Satu-satunya tempat yang kutuju adalah rumah sakit dan rumahku. Hidupku adalah
rutinitas sehari-hariku yang sama.”jelas Ji Woo
“Itu
sebabnya kau sering makan di kantin rumah sakit. Dan itu menyebabkan kehilangan
selera karismatikmu.”komentar Dae Young lalu melihat ponselnya yang bergetar.
Ji Woo
pun memilih untuk pamit pergi, Dae Young mengangkat telp dari seseorang. Suara
pria terdengar kalau menelepon setelah membaca beberapa tulisan di blog Dae
Young. Dae Young pun bertanya apakah ada yang bisa dibantu.
Dae Young
datang ke restoran, lalu diantar ke sebuah ruangan. Di dalam sudah menunggu
seorang pria menyapa Dae Young, bernama Sun Woo Sun. Woo Sun merasa kalau makan
bersama akan membuat Dae Young tidak nyaman, jadi meminta untuk bertemu saat
belum jam makan. Dae Young menganguk mengerti.
“Aku
manajer tim dari CQ Food. Aku tidak sengaja mengunjungi blog milik Anda,
"Let's Eat". Aku sangat suka ide Anda saat memposting piring kosong
atau mangkuk. Apa Anda bisa katakan apa yang baru saja aku alami dengan melihat
piring kosong ini?” kata Sun Woo, Dae Young terlihat binggung.
“Ini
pasti salad jamon soba... Lalu Ini pasti empat potong sashimi. Dan itu pasti
ekor lobster yang dipanggang dengan mentega sementara mangkuk di depanmu pasti
ochazuke di air laut merah.” Ucap Dae Young dengan cepat menunjuk mangkok
kosong.
“Wow, aku
terkesan dengan keahlian Anda.” Komentar Sun Woo
“Yah, itu
karena aku sebelumnya juga makan menu utama di sini. Menu ini paling terkenal
di restoran ini.” Kata Dae Young
“Seperti
yang diharapkan... Itu sebabnya aku memanggil Anda, karena Aku ingin bekerja
sama dengan Anda.” Jelas Sun Woo
“Kau minta
kerja sama denganku, tapi Apa kau masih melakukan tes semacam ini padaku? Apa
itu biasa-biasa saja dalam industri makanan?” keluh Dae Young
Sun Woo
meminta maaf kalau Dae Young merasa kesal dengan menjelaskan kalau Ini adalah
proyek yang sangat penting, jadi harus berhati-hati. Dae Young ingin tahu
alasan Sun Woomencari pekerja asuransi yang tidak punya pengalaman di industri
makanan.
“Aku mau
kerja sama dengan orang yang mengelola blog bernama, Let's Eat, bukan orang
yang latar pekerjaannya adalah konsultan asuransi. Aku mencari seseorang yang
sudah mencicipi berbagai jenis makanan dan mampu memberikan komentar dan
ekspresi yang tepat. Kami membuat proyek yang membawa makanan lezat dari
seluruh negeri ke rumah mereka yang biasanya makan dan minum sendiri. Kami
butuh ide.” Kata Sun Woo
“Entahlah.
Ini terlalu mendadak, jadi kurasa aku belum memutuskannya sekarang. Aku akan
memikirkannya lagi.” Tegas Dae Young. Sun Woo menganguk mengerti.
“Aku akan
mengirim file-nya ke surel Anda. Aku percaya Anda akan terbuka untuk ide itu.”

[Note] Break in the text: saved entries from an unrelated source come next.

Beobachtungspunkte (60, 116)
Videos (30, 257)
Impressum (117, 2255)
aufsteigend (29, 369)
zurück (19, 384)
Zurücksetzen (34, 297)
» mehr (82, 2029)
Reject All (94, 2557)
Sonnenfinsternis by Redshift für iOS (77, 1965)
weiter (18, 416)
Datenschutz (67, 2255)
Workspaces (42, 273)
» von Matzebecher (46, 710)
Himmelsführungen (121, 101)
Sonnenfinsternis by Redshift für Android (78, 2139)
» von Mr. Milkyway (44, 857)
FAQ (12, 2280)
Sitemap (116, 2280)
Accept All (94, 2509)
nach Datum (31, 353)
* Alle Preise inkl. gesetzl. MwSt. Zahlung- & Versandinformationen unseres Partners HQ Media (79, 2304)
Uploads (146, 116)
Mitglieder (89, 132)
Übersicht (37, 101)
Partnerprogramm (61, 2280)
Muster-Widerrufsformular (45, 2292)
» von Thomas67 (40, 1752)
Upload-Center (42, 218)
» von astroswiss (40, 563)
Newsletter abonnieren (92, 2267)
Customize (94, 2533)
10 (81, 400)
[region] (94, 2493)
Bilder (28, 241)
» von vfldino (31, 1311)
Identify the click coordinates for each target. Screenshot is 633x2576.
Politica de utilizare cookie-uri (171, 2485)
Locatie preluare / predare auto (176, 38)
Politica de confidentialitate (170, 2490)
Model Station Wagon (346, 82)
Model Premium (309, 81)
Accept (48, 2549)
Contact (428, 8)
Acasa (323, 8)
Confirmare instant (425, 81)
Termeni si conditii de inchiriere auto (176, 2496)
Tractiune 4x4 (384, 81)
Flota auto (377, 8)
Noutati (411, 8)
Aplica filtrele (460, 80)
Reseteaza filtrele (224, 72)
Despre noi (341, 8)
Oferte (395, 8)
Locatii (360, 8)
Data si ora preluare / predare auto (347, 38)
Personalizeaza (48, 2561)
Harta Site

Ucap Sun Woo lalu pamit pergi.
“Dia
benar-benar kasar untuk seseorang yang menginginkan bantuanku.” Keluh Dae Young
melihat sikap Sun Woo.
Ji Woo
baru saja mencuci bajunya, lalu tercium
bau ikan panggang, lalu teringat yang dikatakan Dae Young “Kau
memanggang ikan di rumahmu, dan adikmu membuat keributan, bilang pakaiannya bau
seperti ikan. Kalian bertengkar karena itu.” Wajahnya terlihat kesal
melihatnya.
Flash Back
Seo Yeon
menyemprot semua parfum di bajunya, sementara Ji Woo sedang makan sambil
menonton drama Full House. Seo Yeon
mengomel kalau Ji Woo yang jangan memanggang ikan mackerel karena bajunya itu
jadi bau ikan.
“Sekarang
harus bagaimana? Aku lagi ada kencan.” Keluh Seo Yeon. Ji Woo dengan santai
kalau baunya akan hilang.
“Kau juga
bukannya selalu pakai baju yang harum. Bahkan sepatuku berbau amis. Aku tidak
bisa memakainya!” kata Seo Yeon marah
“Bukannya
kau ada sepatu lain? Jadi Pakai saja sepatu lain.” Komentar Ji Woo.
Seo Yeon
akhirnya keluar dari rumah, Ji Woo merasakan sesuatu dan melihat kotak
sepatunya kosong. Ia langsung berlari mengejar adiknya, Seo Yeon berjalan
dengan sepatu yang terlihat sangat bersih.
“Hei, Lee
Seo Yeon, dasar pencuri!.. Berhenti di situ!” teriak Ji Woo dan keduanya saling
menjambak di tengah jalan.
“Kau
jangan pakai itu... Lepaskan itu! Lepaskan sepatunya.” Teriak Ji Woo marah
“Kau
bilang sendiri aku bisa memakai sepatu yang lain.” Ucap Seo Yeon, keduanya
berkelahi saling tari menarik.
Dae Young
melihat keduanya meminta agar mereka bicara baik-baik saja, tapi Ji Woo malah
mendorongnya. Keduanya terus berkelahi, Ji Woo menarik sepatu yang dipakai
adiknya, salah satu sepatu terlepas dan akhirnya Ji Woo berhasil mengambil
sepasang sepatunya.
“Hei, kau
sebut dirimu kakak? Aku harus bagaimana tanpa sepatu?” teriak Seo Yeon marah.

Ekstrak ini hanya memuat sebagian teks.